Ending a bitter Hollywood breakup saga, the Walt Disney Co. and Jeffrey Katzenberg have settled a contract lawsuit filed by the former studio chief claiming Disney owed him hundreds of millions of dollars in bonus payments, both sides announced today.

Terms of the deal weren't disclosed. But Katzenberg had estimated his bonus at between $342 million and $580 million. Disney calculated the bonus at $119 million to $153 million. Part of the disputed money, reportedly more than $100 million, has already been paid in a partial settlement.

Whatever the final number, both sides expressed satisfaction with the deal.

"I am glad that we were able to come to an acceptable settlement," Disney Chairman Michael Eisner said in a statement, adding, "the time has come to put this matter behind us."

Katzenberg praised his legal team and said, "I am very pleased that we were able to finally resolve this matter."

The settlement was reached on the day Katzenberg's legal team was expected to rest its case, setting the stage for Disney to present its evidence.

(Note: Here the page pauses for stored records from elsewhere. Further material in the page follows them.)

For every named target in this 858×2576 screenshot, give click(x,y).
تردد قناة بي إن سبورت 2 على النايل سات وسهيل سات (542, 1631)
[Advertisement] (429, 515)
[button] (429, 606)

Katzenberg, who left his post of studio chief at Disney in 1994 after he was denied a promotion, filed suit claiming the company owed him a 2 percent bonus for future profits of all films produced during his 10-year tenure, including "Sister Act" and "The Lion King." He also sought profits from merchandise generated during his Disney decade.

Disney had argued that Katzenberg forfeited that bonus because he left two years before the end of his six-year contract. Katzenberg went on to become one of the founders of DreamWorks SKG with Steven Spielberg and David Geffen.

Both sides reached the partial settlement two years ago and agreed to proceed to a second phase to determine which products fell under the terms of the bonus and the final dollar amount. Terms of that deal were sealed, but sources have said Katzenberg was given two sums: $77.5 million, which was to be deducted from the final settlement, and another $40 million, which would not be subtracted.

Midway into the second phase, retired Superior Court Judge Paul Breckenridge Jr. ruled on May 19 that Disney did in fact breach its contract, an important legal finding because it meant the company owed Katzenberg a potentially huge interest payment in addition to the bonus.

The lawsuit has proven to be not only expensive for Disney, but a major embarrassment, as the bad blood between Eisner and Katzenberg became painfully public. Observers have long wondered why a deal wasn't reached much sooner.

The final settlement announced today spares the company from at least one more potential nightmare: Eisner won't have to take the stand for a second time as a hostile witness for Katzenberg. Eisner was going to appear out of order during the Disney case because of scheduling issues.

The first time Eisner testified in May, it was a public relations disaster for Disney. Proving to be a prickly witness, Eisner had to acknowledge that he probably once said of the diminutive Katzenberg, "I hate the little midget."

CAPTION: Jeffrey Katzenberg: "Pleased" that the dispute was resolved.